Stefano Maccoppi

Personal information
- Date of birth: 21 April 1962 (age 63)
- Place of birth: Milan, Italy
- Height: 1.86 m (6 ft 1 in)
- Position: Defender

Senior career*
- Years: Team / Apps / (Gls)
- 1982–1990: Como
- 1984–1985: Sambenedettese
- 1990: Ancona
- 1990–1992: Bari
- 1992–1997: Piacenza

Managerial career
- 1997–2000: Piacenza (youth)
- 2000–2001: Fiorenzuola
- 2001–2003: Sampdoria (B)
- 2003–2005: Palazzolo
- 2005: Bellinzona
- 2008–2009: La Chaux-de-Fonds
- 2010: TP Mazembe (assistant)
- 2010–2011: Yverdon-Sport
- 2011–2012: Neuchâtel Xamax (youth director)
- 2012–2014: Locarno
- 2014: Sion (assistant)
- 2016: Ceahlăul Piatra Neamț
- 2018: Pro Piacenza
- 2019: Sliema Wanderers
- 2019: Chiasso
- 2022: Tsarsko Selo
- 2023: Bellinzona
- 2024: Como Women

= Stefano Maccoppi =

Italian footballer

Stefano Maccoppi (born 21 April 1962) is an Italian football manager and former player. He is the former head coach of Como Women.

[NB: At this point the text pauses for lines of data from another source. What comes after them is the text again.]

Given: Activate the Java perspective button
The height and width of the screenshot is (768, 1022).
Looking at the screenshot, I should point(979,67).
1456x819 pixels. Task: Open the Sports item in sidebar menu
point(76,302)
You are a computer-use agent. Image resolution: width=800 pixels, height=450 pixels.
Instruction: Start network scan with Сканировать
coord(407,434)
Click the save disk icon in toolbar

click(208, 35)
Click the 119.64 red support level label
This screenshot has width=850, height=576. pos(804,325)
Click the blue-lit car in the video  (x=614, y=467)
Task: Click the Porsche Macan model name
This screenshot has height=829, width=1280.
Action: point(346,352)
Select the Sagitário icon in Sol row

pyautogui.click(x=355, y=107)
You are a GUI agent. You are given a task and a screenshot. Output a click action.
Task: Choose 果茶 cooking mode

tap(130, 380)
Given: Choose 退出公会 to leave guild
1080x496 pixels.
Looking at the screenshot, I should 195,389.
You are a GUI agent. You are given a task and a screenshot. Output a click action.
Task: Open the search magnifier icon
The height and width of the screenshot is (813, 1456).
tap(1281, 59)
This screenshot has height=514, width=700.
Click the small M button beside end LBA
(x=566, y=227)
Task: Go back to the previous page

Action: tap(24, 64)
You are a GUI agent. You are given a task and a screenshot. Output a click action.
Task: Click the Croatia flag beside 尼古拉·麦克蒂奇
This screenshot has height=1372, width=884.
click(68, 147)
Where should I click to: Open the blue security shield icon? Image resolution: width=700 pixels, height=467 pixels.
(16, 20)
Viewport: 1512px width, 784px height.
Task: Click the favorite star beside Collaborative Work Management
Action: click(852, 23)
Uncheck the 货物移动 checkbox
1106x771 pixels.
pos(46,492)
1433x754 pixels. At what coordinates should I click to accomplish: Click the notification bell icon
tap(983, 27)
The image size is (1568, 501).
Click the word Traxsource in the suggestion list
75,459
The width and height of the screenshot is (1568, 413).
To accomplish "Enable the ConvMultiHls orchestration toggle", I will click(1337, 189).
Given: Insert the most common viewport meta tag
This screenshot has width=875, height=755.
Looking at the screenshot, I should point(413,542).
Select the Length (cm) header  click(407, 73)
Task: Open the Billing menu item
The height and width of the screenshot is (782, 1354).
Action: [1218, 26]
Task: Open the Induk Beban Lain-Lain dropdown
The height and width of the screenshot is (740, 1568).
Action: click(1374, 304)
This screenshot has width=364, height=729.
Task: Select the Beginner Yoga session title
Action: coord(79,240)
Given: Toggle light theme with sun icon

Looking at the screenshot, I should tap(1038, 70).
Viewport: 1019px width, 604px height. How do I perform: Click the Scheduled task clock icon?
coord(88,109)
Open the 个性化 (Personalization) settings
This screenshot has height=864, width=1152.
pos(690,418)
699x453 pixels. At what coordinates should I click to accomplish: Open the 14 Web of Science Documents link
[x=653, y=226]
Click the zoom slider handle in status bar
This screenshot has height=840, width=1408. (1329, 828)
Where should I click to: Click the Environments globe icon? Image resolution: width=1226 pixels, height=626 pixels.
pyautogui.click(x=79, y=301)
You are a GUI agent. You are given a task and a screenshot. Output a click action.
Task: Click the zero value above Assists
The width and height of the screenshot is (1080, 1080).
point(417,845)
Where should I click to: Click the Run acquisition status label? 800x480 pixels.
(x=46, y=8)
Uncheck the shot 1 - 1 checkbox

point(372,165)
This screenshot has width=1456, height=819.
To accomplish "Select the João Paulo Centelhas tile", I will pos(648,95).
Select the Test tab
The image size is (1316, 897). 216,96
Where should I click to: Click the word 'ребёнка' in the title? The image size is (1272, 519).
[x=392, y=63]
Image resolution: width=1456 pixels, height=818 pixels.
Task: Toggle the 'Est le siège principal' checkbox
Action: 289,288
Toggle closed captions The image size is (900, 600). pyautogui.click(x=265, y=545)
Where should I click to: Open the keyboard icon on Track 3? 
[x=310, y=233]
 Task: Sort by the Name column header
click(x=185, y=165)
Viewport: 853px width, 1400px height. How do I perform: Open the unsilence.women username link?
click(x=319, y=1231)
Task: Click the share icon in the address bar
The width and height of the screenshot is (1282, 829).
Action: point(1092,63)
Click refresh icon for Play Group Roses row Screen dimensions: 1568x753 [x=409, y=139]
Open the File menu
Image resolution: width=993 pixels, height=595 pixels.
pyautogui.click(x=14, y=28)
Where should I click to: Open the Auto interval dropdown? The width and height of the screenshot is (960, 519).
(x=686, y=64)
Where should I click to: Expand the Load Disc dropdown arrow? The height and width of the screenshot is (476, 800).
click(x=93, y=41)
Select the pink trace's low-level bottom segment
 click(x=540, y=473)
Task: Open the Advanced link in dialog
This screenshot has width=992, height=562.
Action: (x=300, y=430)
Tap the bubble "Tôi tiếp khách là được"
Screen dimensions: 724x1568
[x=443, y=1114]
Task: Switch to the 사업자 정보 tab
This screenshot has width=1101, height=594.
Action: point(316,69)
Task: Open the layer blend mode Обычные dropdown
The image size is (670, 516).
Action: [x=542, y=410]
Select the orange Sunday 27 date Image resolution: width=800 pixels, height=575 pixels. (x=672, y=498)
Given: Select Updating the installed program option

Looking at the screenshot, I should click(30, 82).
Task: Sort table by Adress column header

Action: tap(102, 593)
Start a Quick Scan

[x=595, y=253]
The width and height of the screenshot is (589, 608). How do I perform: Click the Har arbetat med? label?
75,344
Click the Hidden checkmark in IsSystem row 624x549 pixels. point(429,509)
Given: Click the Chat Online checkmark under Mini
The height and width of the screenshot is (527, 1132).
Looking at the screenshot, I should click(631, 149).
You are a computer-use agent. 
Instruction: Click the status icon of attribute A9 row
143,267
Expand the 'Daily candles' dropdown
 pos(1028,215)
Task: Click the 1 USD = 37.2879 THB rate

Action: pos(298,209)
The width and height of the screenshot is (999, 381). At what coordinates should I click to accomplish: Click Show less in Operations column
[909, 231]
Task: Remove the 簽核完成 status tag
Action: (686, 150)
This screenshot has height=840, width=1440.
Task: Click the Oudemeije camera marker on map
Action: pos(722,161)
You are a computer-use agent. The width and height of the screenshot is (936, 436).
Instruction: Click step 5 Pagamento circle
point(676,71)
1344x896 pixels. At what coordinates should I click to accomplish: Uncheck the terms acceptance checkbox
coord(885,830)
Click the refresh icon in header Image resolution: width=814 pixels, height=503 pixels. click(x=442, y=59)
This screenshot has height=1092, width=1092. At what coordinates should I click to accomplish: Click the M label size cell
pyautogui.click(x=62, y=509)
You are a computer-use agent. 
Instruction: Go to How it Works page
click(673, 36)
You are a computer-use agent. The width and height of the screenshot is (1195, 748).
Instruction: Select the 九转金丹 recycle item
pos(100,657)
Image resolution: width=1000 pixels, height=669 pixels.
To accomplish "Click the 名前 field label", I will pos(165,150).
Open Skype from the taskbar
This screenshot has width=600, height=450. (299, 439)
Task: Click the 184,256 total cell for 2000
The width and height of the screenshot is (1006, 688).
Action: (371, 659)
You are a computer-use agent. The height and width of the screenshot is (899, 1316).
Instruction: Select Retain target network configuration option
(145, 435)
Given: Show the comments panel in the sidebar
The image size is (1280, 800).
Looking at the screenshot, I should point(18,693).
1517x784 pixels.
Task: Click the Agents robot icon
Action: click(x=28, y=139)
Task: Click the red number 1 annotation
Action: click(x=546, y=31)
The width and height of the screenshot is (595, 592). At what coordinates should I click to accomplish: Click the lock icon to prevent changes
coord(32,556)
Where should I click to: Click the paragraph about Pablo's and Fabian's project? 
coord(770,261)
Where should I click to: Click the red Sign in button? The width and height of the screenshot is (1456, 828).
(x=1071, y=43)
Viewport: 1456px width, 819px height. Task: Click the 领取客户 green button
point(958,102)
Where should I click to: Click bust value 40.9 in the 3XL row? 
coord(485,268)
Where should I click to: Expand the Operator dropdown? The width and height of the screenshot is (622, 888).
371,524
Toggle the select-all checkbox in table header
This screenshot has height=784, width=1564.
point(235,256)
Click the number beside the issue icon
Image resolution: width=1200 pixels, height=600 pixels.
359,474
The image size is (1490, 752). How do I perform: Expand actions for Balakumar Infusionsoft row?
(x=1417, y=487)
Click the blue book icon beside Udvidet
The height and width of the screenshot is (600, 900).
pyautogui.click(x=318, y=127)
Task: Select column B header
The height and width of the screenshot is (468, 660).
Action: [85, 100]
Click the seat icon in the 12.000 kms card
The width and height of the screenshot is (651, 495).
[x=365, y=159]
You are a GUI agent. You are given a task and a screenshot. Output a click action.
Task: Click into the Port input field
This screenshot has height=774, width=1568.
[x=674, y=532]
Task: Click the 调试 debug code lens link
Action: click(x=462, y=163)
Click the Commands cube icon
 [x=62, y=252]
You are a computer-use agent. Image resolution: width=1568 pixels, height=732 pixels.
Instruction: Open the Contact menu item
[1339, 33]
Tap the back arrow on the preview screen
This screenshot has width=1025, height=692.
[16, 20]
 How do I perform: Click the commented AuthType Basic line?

He played as a defender.

==Coaching career==
In January 2023, Maccoppi was named manager of AC Bellinzona, playing in the Swiss Challenge League.

In March 2024, Maccoppi took over at the helm of Como Women of the Serie A women's league, serving until the end of the season.